PROTECTED DISCLOSURE OF INFORMATION: I understand that Children's National complies with all federal and local regulations including the Health Insurance Portability and Accountability Act; and that this Consent includes my agreement that Children's National can use private health information for my treatment or my child’s treatment as defined in the Notice of Privacy Practices. I agree to Children’s National use of de-identified health information about me or my child for appropriately reviewed and approved research and quality improvement activities.
I hereby request to not have my healthcare information shared with other health care providers within the Children’s IQ Network®. I understand that all of my healthcare information collected by my health care provider will not be submitted to the Children’s IQ Network®, and will not be seen by or shared with other health care providers within the Children’s IQ Network®. I understand that my healthcare information will continue to be available to my primary health care provider as this information makes up my personal medical record.
I further understand that I will be permitted to change my decision and allow sharing with other health care providers within the Children’s IQ Network® at any time in the future.
Here at Metropolitan Pediatrics the vaccine schedule recommended by the Centers for Disease Control (CDC) Advisory Committee on Immunization Practices (ACIP) and the American Academy of Pediatrics (AAP) is followed. Alternate schedules put children at risk for serious illness and as such, cannot be followed. The staff at Metropolitan Pediatrics do not wish to put patients and the public at risk by allowing refusal or intentional delay of vaccination. We are passionate about the need for vaccinating children, including your children and our own. Trust is a very important part of the physician-patient-parent relationship. Unfortunately, not trusting a pediatrician or nurse practitioner about the effectiveness and safety of vaccination may lead to lack of trust regarding other aspects of pediatric care. We do not wish to put you or us in that position. If vaccination goes against your beliefs, please make arrangements to find another provider who can accommodate your requests.

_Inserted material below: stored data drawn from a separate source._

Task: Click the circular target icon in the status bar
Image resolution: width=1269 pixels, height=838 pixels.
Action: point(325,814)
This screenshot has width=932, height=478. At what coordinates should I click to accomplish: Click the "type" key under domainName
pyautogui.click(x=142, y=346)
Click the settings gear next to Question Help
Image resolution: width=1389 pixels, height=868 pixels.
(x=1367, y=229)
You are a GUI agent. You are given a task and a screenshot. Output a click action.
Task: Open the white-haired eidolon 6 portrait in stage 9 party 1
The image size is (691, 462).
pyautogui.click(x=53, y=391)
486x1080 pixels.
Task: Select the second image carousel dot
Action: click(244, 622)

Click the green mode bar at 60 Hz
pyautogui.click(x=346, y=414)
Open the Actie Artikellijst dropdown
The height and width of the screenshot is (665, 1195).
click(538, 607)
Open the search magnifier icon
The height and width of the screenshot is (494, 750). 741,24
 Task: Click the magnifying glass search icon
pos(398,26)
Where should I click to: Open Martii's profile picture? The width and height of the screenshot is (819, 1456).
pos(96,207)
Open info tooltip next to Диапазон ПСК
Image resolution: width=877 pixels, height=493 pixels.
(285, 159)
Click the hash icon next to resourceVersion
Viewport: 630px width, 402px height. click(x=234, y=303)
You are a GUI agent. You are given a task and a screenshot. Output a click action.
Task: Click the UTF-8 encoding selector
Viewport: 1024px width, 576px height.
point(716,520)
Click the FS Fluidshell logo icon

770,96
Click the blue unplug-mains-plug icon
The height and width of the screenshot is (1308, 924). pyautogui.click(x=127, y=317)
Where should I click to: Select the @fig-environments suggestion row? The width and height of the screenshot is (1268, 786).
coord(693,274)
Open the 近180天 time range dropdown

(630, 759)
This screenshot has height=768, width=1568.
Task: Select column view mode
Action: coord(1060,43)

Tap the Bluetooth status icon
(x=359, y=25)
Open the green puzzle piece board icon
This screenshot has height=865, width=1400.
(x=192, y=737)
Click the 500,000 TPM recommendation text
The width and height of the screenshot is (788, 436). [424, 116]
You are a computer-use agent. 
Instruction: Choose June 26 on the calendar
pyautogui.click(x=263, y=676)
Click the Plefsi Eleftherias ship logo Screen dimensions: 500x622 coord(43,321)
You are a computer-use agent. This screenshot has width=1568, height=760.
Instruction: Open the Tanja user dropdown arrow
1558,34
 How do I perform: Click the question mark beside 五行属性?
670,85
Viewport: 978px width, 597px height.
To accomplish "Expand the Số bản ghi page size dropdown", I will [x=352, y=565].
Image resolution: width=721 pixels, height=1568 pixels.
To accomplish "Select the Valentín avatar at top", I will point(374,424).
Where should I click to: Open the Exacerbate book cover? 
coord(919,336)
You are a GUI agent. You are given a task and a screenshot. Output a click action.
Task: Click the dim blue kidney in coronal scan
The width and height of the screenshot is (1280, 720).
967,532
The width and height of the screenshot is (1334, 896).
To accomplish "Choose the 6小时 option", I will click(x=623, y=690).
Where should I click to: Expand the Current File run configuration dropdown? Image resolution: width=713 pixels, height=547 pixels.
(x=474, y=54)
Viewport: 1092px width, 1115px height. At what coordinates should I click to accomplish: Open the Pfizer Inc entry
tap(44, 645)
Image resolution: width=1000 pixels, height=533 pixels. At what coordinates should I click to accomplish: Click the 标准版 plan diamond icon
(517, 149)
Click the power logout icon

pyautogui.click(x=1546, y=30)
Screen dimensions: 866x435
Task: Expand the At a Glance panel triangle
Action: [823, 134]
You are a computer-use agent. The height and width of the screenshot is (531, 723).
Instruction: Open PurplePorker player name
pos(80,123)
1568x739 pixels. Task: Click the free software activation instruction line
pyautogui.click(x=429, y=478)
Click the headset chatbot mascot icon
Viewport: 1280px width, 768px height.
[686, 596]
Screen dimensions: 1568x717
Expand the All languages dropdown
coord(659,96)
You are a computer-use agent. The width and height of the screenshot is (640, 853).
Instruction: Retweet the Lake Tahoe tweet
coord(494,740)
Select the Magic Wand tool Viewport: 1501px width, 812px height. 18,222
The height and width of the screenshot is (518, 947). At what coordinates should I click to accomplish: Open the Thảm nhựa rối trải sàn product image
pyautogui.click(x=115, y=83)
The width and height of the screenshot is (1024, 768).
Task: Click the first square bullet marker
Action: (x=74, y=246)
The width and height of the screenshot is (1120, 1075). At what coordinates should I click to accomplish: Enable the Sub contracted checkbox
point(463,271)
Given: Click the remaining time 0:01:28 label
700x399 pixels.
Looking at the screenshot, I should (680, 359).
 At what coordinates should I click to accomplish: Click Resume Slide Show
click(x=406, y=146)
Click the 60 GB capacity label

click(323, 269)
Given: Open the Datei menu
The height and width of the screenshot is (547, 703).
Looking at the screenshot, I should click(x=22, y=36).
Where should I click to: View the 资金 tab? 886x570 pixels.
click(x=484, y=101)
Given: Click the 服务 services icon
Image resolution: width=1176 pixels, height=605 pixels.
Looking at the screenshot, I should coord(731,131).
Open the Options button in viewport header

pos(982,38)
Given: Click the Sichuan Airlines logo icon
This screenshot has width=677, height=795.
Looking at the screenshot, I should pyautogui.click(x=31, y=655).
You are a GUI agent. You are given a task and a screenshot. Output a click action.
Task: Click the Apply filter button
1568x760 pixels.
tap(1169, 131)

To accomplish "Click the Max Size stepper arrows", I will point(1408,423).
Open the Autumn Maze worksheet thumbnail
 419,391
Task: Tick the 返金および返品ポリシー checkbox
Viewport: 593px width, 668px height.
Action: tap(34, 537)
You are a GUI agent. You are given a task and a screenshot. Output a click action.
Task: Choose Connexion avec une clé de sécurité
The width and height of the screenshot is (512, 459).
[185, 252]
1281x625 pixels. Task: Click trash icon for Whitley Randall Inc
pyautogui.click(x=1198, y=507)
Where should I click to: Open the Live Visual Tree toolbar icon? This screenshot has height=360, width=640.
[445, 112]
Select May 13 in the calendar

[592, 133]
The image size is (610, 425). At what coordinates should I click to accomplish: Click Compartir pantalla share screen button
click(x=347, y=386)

Otherwise, please sign below stating that you are aware of our vaccination policies and that we strictly adhere to CDC/AAP guidelines.
Patients with 3 no-shows in a year or a family with 4 no-shows in a year will be terminated from the practice. If you're unable to keep a scheduled appointment please give us at least 24 hours advance notice to ensure that you will not be charged a $25 no-show fee for the appointment. Thank you for your understanding, cooperation, and consideration for others.